Find every line of the data below that has "Image" in it. Reply with the number only.

───── RECORDS FOR THIS TASK ─────

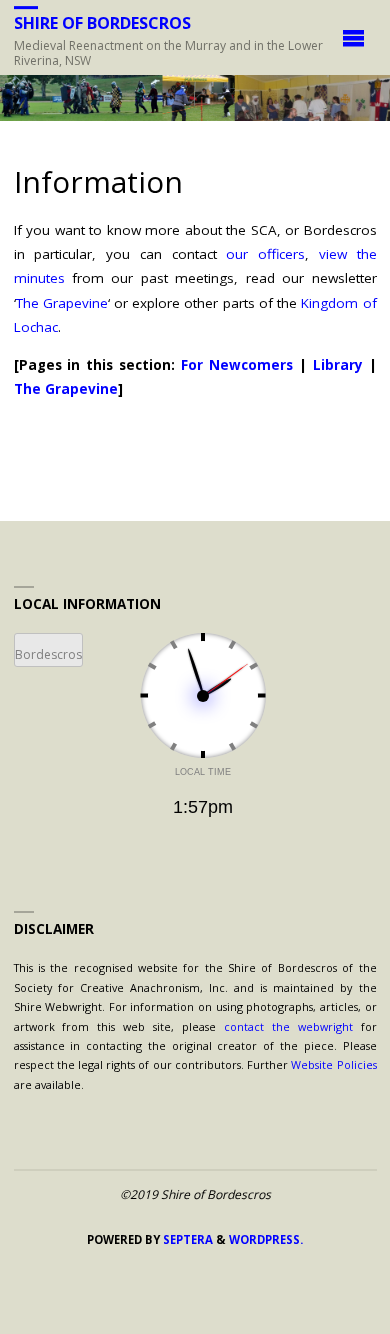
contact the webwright (288, 1026)
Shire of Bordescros (102, 23)
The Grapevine (62, 303)
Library (338, 365)
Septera (186, 1239)
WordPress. (266, 1239)
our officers (265, 254)
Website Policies (333, 1064)
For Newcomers (237, 365)
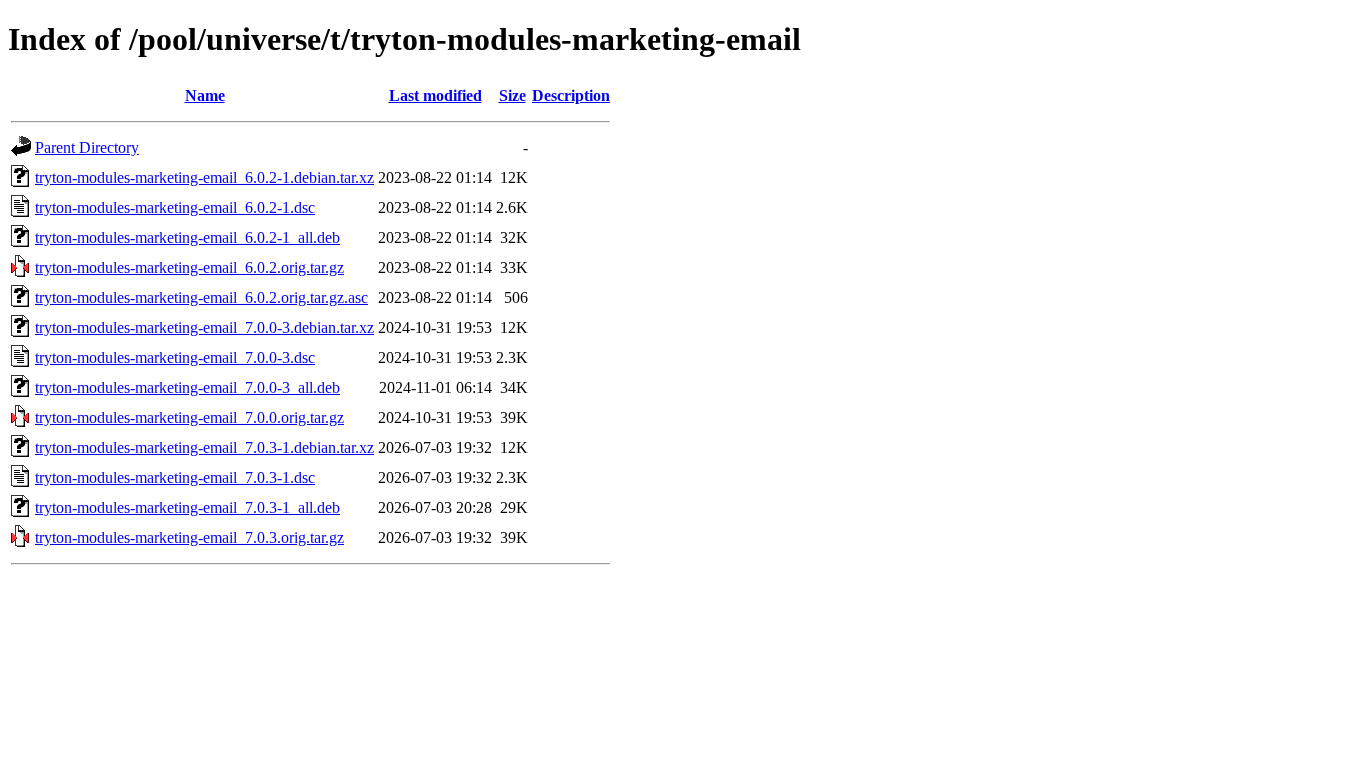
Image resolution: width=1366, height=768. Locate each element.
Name (205, 95)
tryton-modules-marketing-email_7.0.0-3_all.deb (187, 387)
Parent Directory (87, 147)
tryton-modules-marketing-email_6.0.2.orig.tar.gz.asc (201, 297)
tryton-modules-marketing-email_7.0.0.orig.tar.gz (189, 417)
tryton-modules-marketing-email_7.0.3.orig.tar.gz (189, 537)
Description (571, 95)
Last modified (435, 95)
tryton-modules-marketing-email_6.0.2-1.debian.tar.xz (204, 177)
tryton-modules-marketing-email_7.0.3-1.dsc (175, 477)
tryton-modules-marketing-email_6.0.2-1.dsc (175, 207)
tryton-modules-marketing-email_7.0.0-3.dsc (175, 357)
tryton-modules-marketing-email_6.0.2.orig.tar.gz (189, 267)
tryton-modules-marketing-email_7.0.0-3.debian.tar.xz (204, 327)
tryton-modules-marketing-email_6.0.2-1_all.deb (187, 237)
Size (512, 95)
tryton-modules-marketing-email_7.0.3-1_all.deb (187, 507)
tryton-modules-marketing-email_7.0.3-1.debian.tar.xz (204, 447)
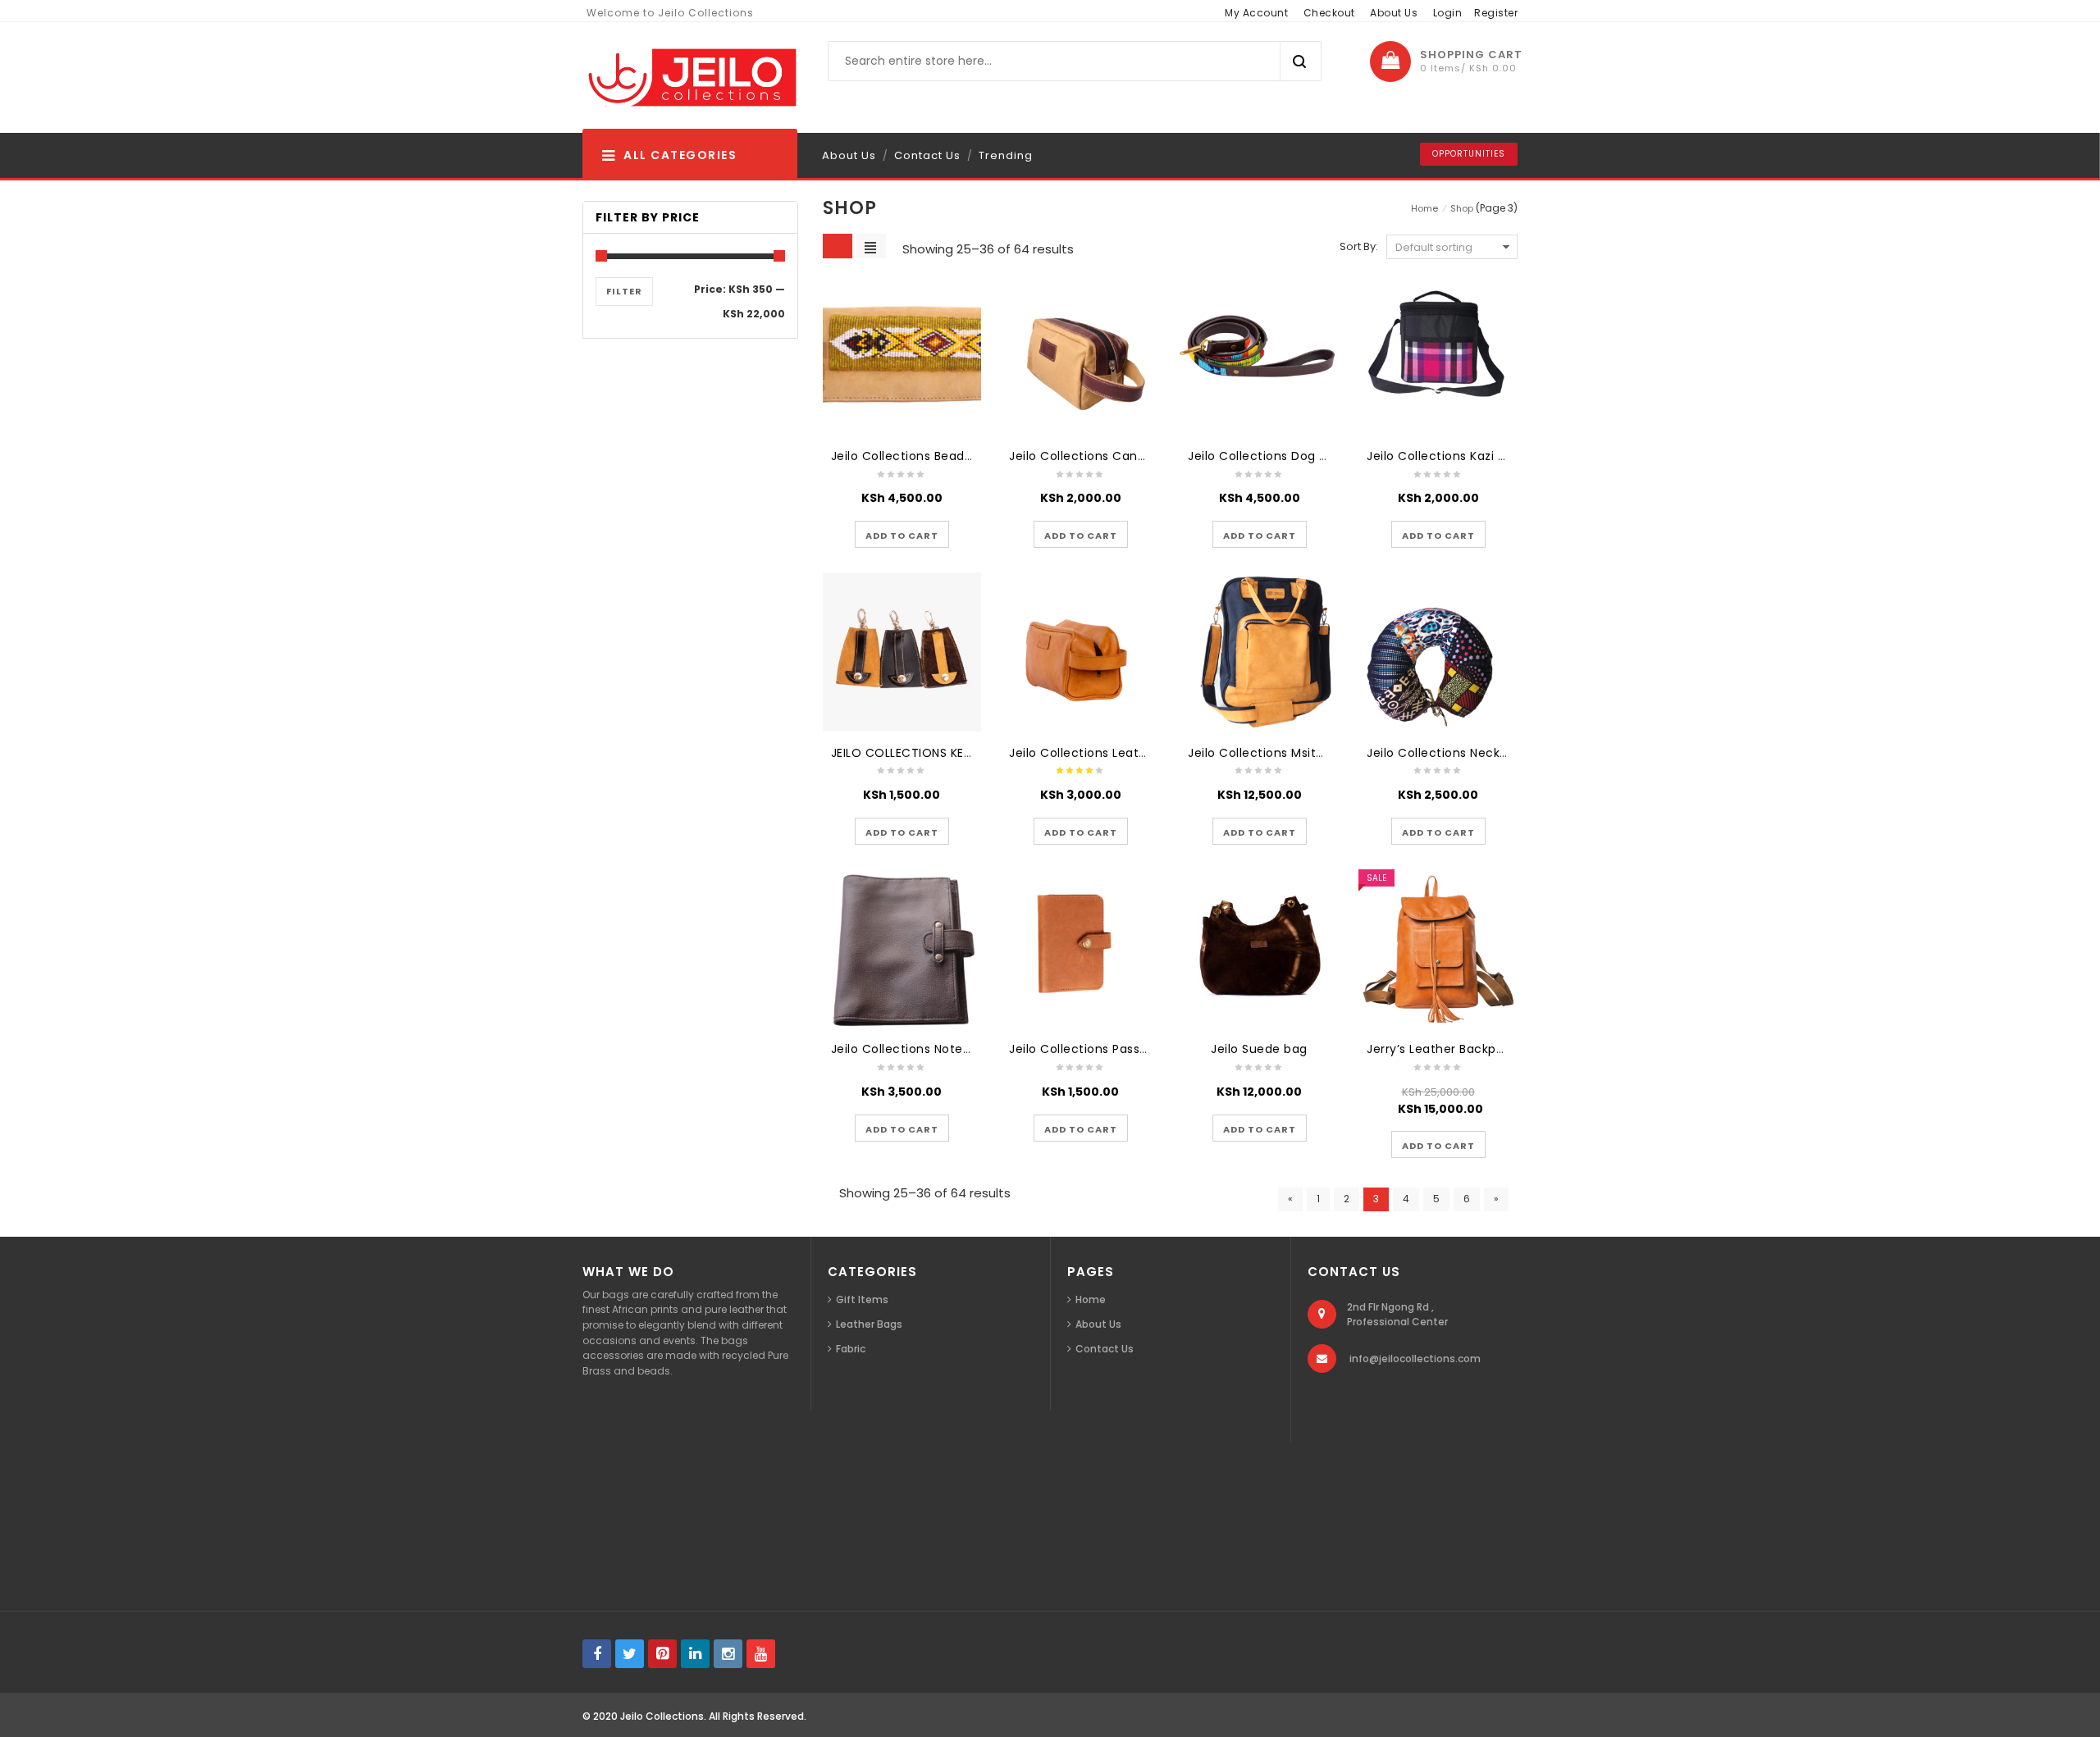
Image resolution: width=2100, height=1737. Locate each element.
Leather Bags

─────

WRITTEN ANSWER: 2